COUNCIL bosses are paving the way for a merger of roads departments in Inverclyde with those in East and West Dunbartonshire.

Proposals have been drawn up to share services among the three local authorities to help save money.

Under the plans, the headquarters would be in Inverclyde, with Greenock Municipal Buildings bosses leading a combined roads department.

There is no indication that the move would lead to any job losses.

The merger is designed to help the three local authorities save money on things like consultancy fees and on purchasing materials by joining forces to buy in-bulk.

An Inverclyde Council spokesman said: “Scottish councils are exploring options for shared roads and transportation services.

“Business planning consistently shows that councils can be more resilient and more cost-effective through this approach. 

“Three councils, Inverclyde, East Dunbartonshire and West Dunbartonshire have been working together to develop shared services.
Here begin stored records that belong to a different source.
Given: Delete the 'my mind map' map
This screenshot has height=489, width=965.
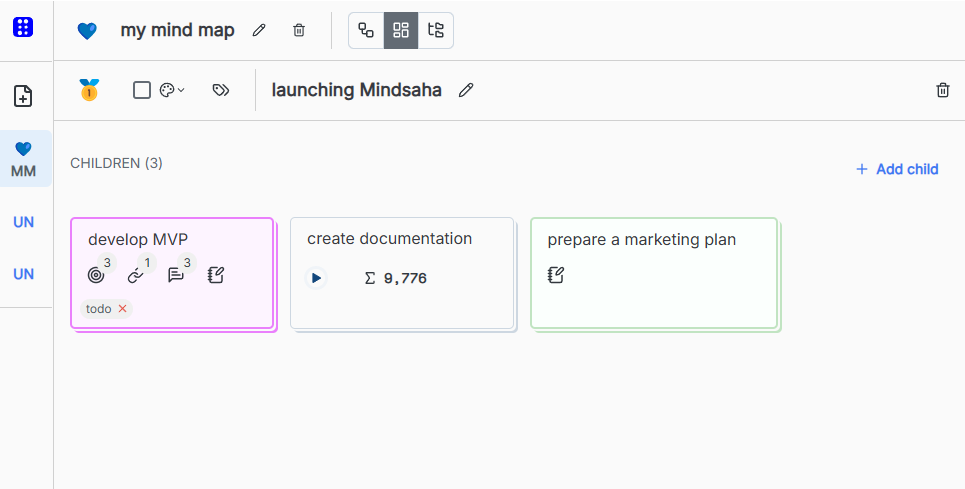Looking at the screenshot, I should [x=299, y=30].
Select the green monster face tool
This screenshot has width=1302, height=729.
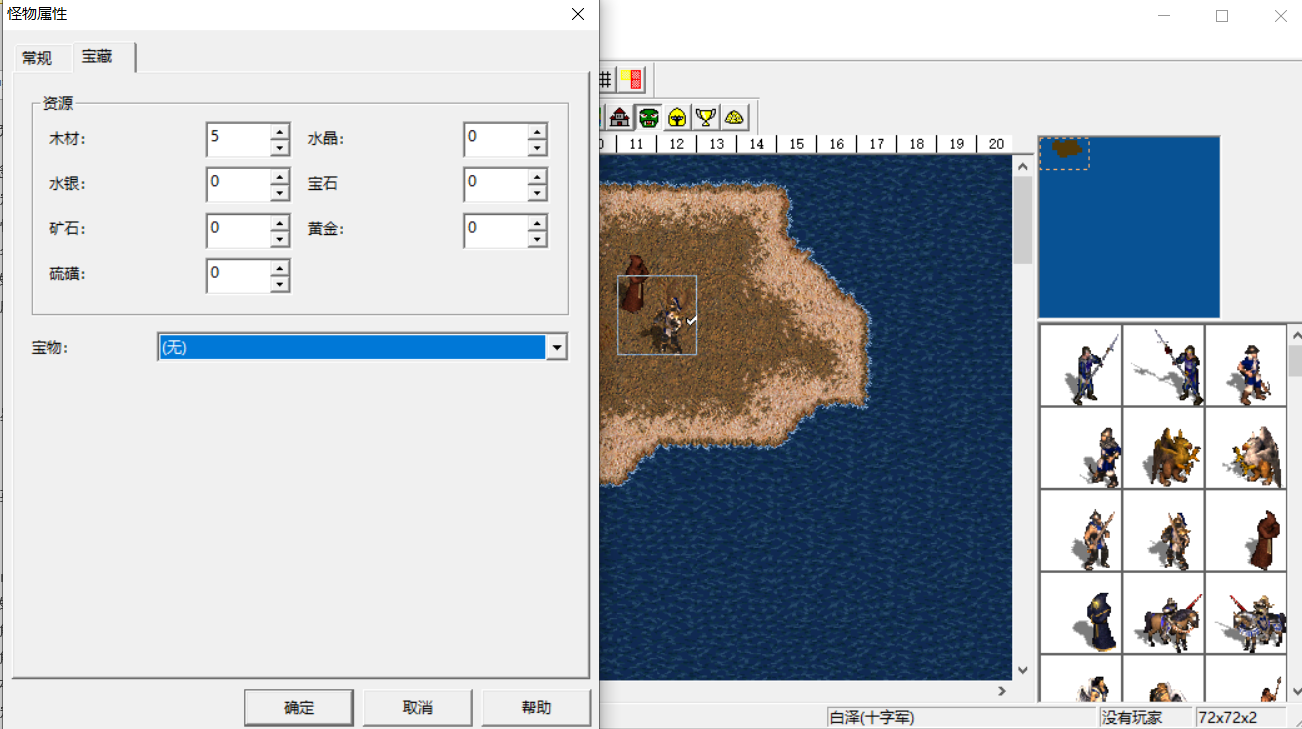(648, 117)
“A business case has now been prepared for a shared roads service.

“This proposes Inverclyde as the ‘lead authority’.”

All three councils face multi-million pound funding gaps in the coming years.

In Inverclyde alone the local authority has to plug a £13m black hole between now and 2020.
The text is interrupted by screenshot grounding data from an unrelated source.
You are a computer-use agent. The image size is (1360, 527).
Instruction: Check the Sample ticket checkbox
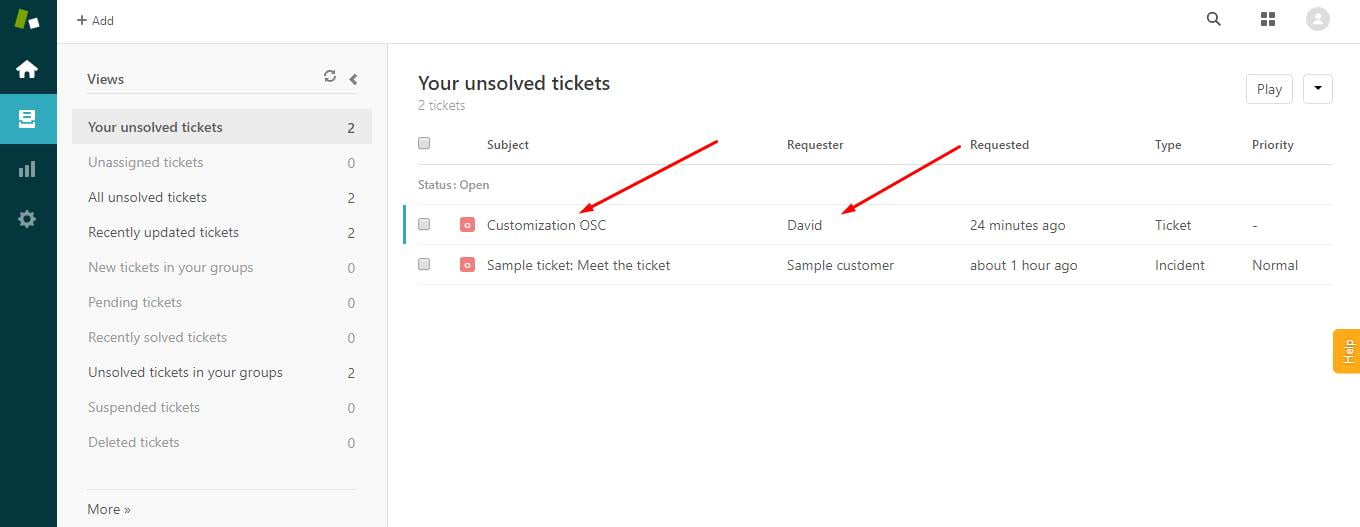[424, 265]
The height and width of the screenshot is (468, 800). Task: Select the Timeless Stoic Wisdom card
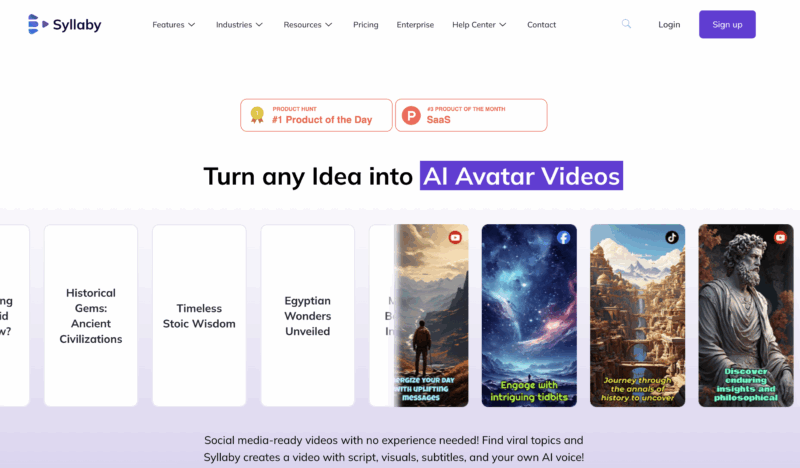click(x=199, y=315)
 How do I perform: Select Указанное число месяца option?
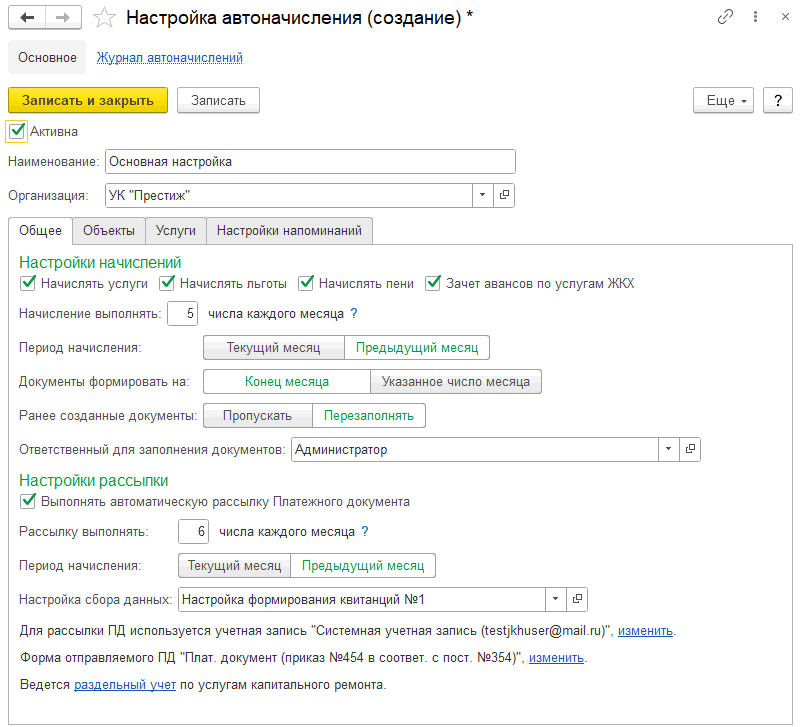coord(456,381)
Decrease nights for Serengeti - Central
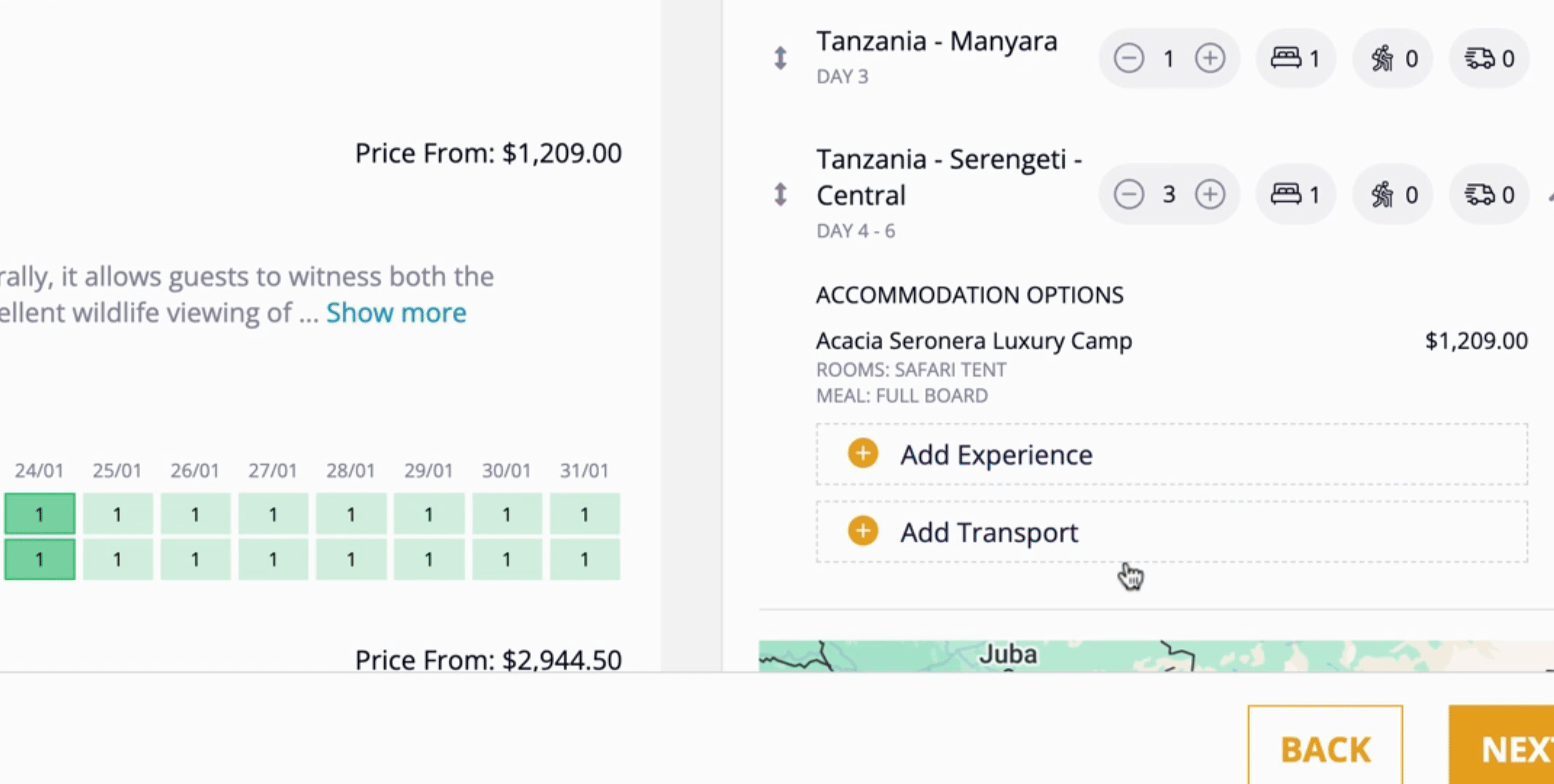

Pooling resources to try and save money has become more widespread in recent years as councils across the country try to balance the books.

The spokesman for Inverclyde Council says talks are ongoing about sharing other services.

He said: “Under the proposed plan, a single manager would be appointed to manage roads services in the three councils.

“Inverclyde, East Dunbartonshire and West Dunbartonshire councils are planning to take proposals to each of their council meetings in December. Subject to that approval, the issue will be considered by the shared services joint committee in January next year.

“Consideration is being given to wider shared services but only roads are being recommended to be taken forward at this stage.”

Depute provost David Wilson says it makes perfect sense for councils to join forces.

Councillor Wilson said: “Where we gain is in terms of the management - we would be the lead council on it.

“As far as I’m aware there will be no job losses among the operatives.

“What it will save on is consultancy fees, there’s a lot of consultancy on the go, and combined buying power for Tarmac and so on.

“The population is expecting to see more shared services.”